Эхо прошлого - Диана Гэблдон
Шрифт:
Интервал:
Закладка:
Он носил килт; они оба были в килтах. «Горцы», — растерянно подумал Йен, хотя понял это, еще когда мужчина заговорил.
— Có thu? — отрывисто спросил Йен. «Кто вы?»
Услышав гэльский, мужчина окинул его удивленным взглядом, отметив одеяние могавка.
— Is mise Seaumais Mac Choinnich à Boisdale. Có tha faighneachd?[107]
— Йен Мюррей, — ответил он, пытаясь собраться с мыслями. Имя мужчины показалось ему смутно знакомым, что неудивительно — он знал чуть ли не сотни Маккензи. — Моя бабушка была Маккензи, — добавил Йен, как и подобало для выяснения родственных отношений между незнакомцами. — Эллен Маккензи из Леоха.
Мужчина пораженно округлил глаза.
— Эллен из Леоха? — воскликнул он. — Дочь того, кого называли Джейкоб Рыжий?
Он волнения Хэмиш слишком сильно прижал своего друга, и тот вскрикнул. Это привлекло внимание девушки, которую Хэмиш с порога поприветствовал на гэльском словами «О, прекрасная девушка орехового цвета!» — и она поспешила выяснить, в чем дело.
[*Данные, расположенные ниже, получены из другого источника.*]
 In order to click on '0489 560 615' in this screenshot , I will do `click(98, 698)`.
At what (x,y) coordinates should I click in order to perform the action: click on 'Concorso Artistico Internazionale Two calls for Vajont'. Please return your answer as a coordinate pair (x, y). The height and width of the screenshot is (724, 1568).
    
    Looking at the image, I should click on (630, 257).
Йен заметил, что она и впрямь ореховая, — Рэйчел Хантер загорела на солнце до бледно-коричневого оттенка, свойственного ореху гикори, а ее волосы под платком были цвета грецкого ореха. При этой мысли Йен улыбнулся. Рэйчел заметила его и прищурилась.
— Раз уж ты способен ухмыляться, словно обезьяна, значит, не так уж серьезно ранен. Зачем…
Она умолкла, удивленно глядя на то, как Йена Мюррея заключил в объятия плачущий от радости горец в килте. Йен не плакал, но ему определенно было приятно.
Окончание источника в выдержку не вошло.